=== Work request ===
Print out every entry, keeping each line identical to the original.

**** Available data

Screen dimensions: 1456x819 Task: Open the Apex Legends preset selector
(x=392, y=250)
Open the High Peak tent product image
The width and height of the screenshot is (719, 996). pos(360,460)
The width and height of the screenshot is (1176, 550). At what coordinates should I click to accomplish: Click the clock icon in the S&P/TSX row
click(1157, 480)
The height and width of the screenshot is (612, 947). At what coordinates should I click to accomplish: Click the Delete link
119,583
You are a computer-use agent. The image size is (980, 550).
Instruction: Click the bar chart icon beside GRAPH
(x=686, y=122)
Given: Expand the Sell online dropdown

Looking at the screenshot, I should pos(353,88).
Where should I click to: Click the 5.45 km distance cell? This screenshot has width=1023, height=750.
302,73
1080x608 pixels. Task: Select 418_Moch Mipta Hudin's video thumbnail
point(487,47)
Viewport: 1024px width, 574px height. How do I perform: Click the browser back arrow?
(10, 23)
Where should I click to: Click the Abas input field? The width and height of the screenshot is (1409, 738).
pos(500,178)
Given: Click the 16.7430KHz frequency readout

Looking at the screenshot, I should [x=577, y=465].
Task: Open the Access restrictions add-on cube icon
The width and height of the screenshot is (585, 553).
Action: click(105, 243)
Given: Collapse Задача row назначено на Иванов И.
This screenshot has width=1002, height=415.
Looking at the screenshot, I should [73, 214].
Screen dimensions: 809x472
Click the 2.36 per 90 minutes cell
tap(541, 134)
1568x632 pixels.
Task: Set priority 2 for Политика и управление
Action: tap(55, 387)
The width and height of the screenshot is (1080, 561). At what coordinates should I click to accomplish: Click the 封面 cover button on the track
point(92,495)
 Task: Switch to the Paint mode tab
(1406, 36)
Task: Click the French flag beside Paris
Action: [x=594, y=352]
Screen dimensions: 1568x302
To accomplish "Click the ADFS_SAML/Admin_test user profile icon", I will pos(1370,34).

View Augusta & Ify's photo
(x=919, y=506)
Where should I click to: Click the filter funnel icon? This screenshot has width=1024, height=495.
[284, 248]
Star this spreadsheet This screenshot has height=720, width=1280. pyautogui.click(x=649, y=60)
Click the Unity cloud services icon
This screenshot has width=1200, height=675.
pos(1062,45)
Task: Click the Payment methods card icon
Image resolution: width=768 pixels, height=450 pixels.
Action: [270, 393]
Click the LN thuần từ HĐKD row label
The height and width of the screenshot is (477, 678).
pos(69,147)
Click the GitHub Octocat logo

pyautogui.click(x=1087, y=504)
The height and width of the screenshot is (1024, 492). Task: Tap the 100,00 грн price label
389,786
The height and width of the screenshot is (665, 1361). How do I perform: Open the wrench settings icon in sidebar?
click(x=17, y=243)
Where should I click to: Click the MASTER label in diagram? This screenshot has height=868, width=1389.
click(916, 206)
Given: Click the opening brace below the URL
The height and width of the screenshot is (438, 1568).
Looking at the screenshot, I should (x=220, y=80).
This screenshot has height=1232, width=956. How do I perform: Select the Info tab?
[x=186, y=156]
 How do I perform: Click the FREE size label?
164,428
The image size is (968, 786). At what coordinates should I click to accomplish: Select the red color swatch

********

=== Solution to the problem ===
Screen dimensions: 1456x819 Task: Open the Apex Legends preset selector
(x=392, y=250)
Open the High Peak tent product image
The width and height of the screenshot is (719, 996). pos(360,460)
The width and height of the screenshot is (1176, 550). At what coordinates should I click to accomplish: Click the clock icon in the S&P/TSX row
click(1157, 480)
The height and width of the screenshot is (612, 947). At what coordinates should I click to accomplish: Click the Delete link
119,583
You are a computer-use agent. The image size is (980, 550).
Instruction: Click the bar chart icon beside GRAPH
(x=686, y=122)
Given: Expand the Sell online dropdown

Looking at the screenshot, I should pos(353,88).
Where should I click to: Click the 5.45 km distance cell? This screenshot has width=1023, height=750.
302,73
1080x608 pixels. Task: Select 418_Moch Mipta Hudin's video thumbnail
point(487,47)
Viewport: 1024px width, 574px height. How do I perform: Click the browser back arrow?
(10, 23)
Where should I click to: Click the Abas input field? The width and height of the screenshot is (1409, 738).
pos(500,178)
Given: Click the 16.7430KHz frequency readout

Looking at the screenshot, I should [x=577, y=465].
Task: Open the Access restrictions add-on cube icon
The width and height of the screenshot is (585, 553).
Action: click(105, 243)
Given: Collapse Задача row назначено на Иванов И.
This screenshot has width=1002, height=415.
Looking at the screenshot, I should [73, 214].
Screen dimensions: 809x472
Click the 2.36 per 90 minutes cell
tap(541, 134)
1568x632 pixels.
Task: Set priority 2 for Политика и управление
Action: tap(55, 387)
The width and height of the screenshot is (1080, 561). At what coordinates should I click to accomplish: Click the 封面 cover button on the track
point(92,495)
 Task: Switch to the Paint mode tab
(1406, 36)
Task: Click the French flag beside Paris
Action: [x=594, y=352]
Screen dimensions: 1568x302
To accomplish "Click the ADFS_SAML/Admin_test user profile icon", I will pos(1370,34).

View Augusta & Ify's photo
(x=919, y=506)
Where should I click to: Click the filter funnel icon? This screenshot has width=1024, height=495.
[284, 248]
Star this spreadsheet This screenshot has height=720, width=1280. pyautogui.click(x=649, y=60)
Click the Unity cloud services icon
This screenshot has width=1200, height=675.
pos(1062,45)
Task: Click the Payment methods card icon
Image resolution: width=768 pixels, height=450 pixels.
Action: [270, 393]
Click the LN thuần từ HĐKD row label
The height and width of the screenshot is (477, 678).
pos(69,147)
Click the GitHub Octocat logo

pyautogui.click(x=1087, y=504)
The height and width of the screenshot is (1024, 492). Task: Tap the 100,00 грн price label
389,786
The height and width of the screenshot is (665, 1361). How do I perform: Open the wrench settings icon in sidebar?
click(x=17, y=243)
Where should I click to: Click the MASTER label in diagram? This screenshot has height=868, width=1389.
click(916, 206)
Given: Click the opening brace below the URL
The height and width of the screenshot is (438, 1568).
Looking at the screenshot, I should (x=220, y=80).
This screenshot has height=1232, width=956. How do I perform: Select the Info tab?
[x=186, y=156]
 How do I perform: Click the FREE size label?
164,428
The image size is (968, 786). At what coordinates should I click to accomplish: Select the red color swatch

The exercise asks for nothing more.